She shook her head, then wrapped her arms around her body, shivering. “I’m not real sure, you know? But I’m pretty sure it’s him. I noticed him because he’s really good-looking? And then I noticed that he was watching you and Maggie and I thought, Wow! That’s him!”
Rick gritted his teeth against the urge to shake her. “Where is he now?”
Karin was almost dancing from cold and excitement. “He left. Right before you did. He walked right by you. I thought sure you’d see him!”
At the far side of the lot, a black Ford pickup pulled out of its space. The driver, invisible at this distance, pulled into the street without stopping and sped away.
Maggie was already running. Rick caught the beep of the electric door locks on her car.
“Come on!” she shouted. “My car’s closest!”
He barely managed to squeeze into the passenger seat and slam the door shut before she roared out of the parking lot after the pickup.
Chapter 3
The pickup was three blocks away and moving fast.
The speed limit was thirty-five. Maggie was doing fifty by the time she’d reduced the gap to a block and a half. Ahead, the traffic light changed from green to amber.

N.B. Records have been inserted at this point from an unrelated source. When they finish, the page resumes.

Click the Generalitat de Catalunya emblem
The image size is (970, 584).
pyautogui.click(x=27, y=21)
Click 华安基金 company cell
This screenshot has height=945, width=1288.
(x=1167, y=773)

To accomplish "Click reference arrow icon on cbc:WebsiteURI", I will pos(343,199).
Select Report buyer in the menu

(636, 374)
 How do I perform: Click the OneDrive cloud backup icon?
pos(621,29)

Her grip on the wheel tightened as she scanned the intersection. She slowed just enough to confirm there were no cars coming, then roared on through as the light changed from amber to red.
Thank God it was the middle of the week and most people were home rather than out partying.
Maggie glanced in her rearview mirror—no cops in sight—then stepped on the gas. When there were only two cars remaining between them and the pickup, she slowed, then dodged behind a minivan.
Beside her, Rick Dornier strained forward, heedless of the seat belt cutting him in half. “You can catch him if you step on it.”
The whiplash urgency of his words told her all she needed to know about his fears for his sister’s safety. Fears he probably hadn’t admitted, even to himself.
“We want to follow him, not scare him off,” she said. But the next chance she got, she zoomed past the minivan, hoping their quarry wouldn’t notice.
Now there was only one car between them.
She easily made it through two more stoplights, but had to push it to slip through the third. And then there weren’t any lights at all for a while. Traffic was steady, but too light. The longer they were behind the pickup, the greater the chances its driver would spot them.
Worried, Maggie dropped back and let another car slide in front of her.
“That guy’s gotta know he’s being followed.” Rick words came out calm, controlled, but Maggie could hear the tension underlying them.
“Doesn’t matter,” Maggie lied. Out of the corner of her eye she saw him glance at her, his gaze sharp, assessing. If her wild driving bothered him, he hadn’t given any sign of it.
“What matters is we don’t lose him,” she amended, braking slightly to let another car slide in between her and the pickup, now three cars up.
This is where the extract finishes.